Between 1983 and 2010 Highgate was part of the Hampstead and Highgate constituency. The Boundary Commission report of 2003 recommended removing the Camden part of Highgate from the remainder of that constituency and joining it with Kentish Town and Holborn to the south in order to form an enlarged Holborn and St Pancras constituency from the 2010 general election. The present MP, elected in 2015, is Keir Starmer of the Labour Party.
Many notable alumni have passed through Highgate School, either Masters or indeed Old Cholmeleians, the name given to old boys of the school. These include T.S. Eliot, who taught the poet laureate John Betjeman there, Gerard Manley Hopkins the poet, the composers John Taverner and John Rutter, John Venn the inventor of Venn diagrams, actor Geoffrey Palmer, Anthony Crosland MP and Labour reformer, and the cabinet minister Charles Clarke.
A blue plaque on a house at the top of North Hill notes that Charles Dickens stayed there in 1832, when he was 20 years old.
Peter Sellers lived as a boy in a cottage in Muswell Hill Road, where his mother had moved in order to send him to the Catholic St Aloysius Boys' School in Hornsey Lane.
In Victorian times St Mary Magdalene House of Charity in Highgate was a refuge for former prostitutes - "fallen women" - where Christina Rossetti was a volunteer from 1859 to 1870. It may have inspired her best-known poem, Goblin Market.
In 1817 the poet, aesthetic philosopher and critic Samuel Taylor Coleridge came to live in the Highgate home of Dr James Gillman in The Grove in order to rehabilitate from his desperate opium addiction. After Dr Gillman built a special wing for the poet, Coleridge lived there for the rest of his life, becoming known as the sage of Highgate.

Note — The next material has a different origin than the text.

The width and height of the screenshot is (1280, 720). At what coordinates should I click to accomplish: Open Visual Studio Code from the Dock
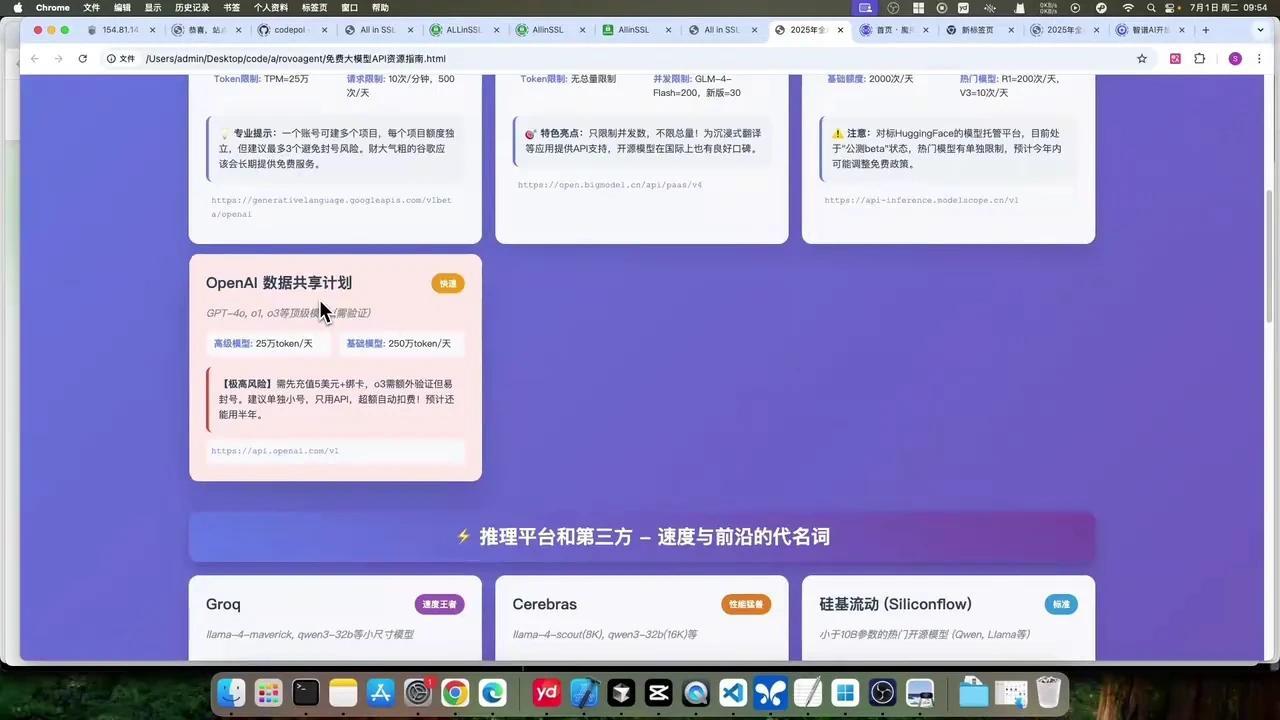pos(733,692)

While here some of his most famous poems, though written years earlier, were first published including "Kubla Khan". His literary autobiography, Biographia Literaria, appeared in 1817. His home became a place of pilgrimage for figures such as Carlyle and Emerson. He died here on 25 July 1834 and is buried in the crypt of nearby St Michael's Church. The writer J. B. Priestley subsequently lived in the same house; a commemorative plaque marks the property.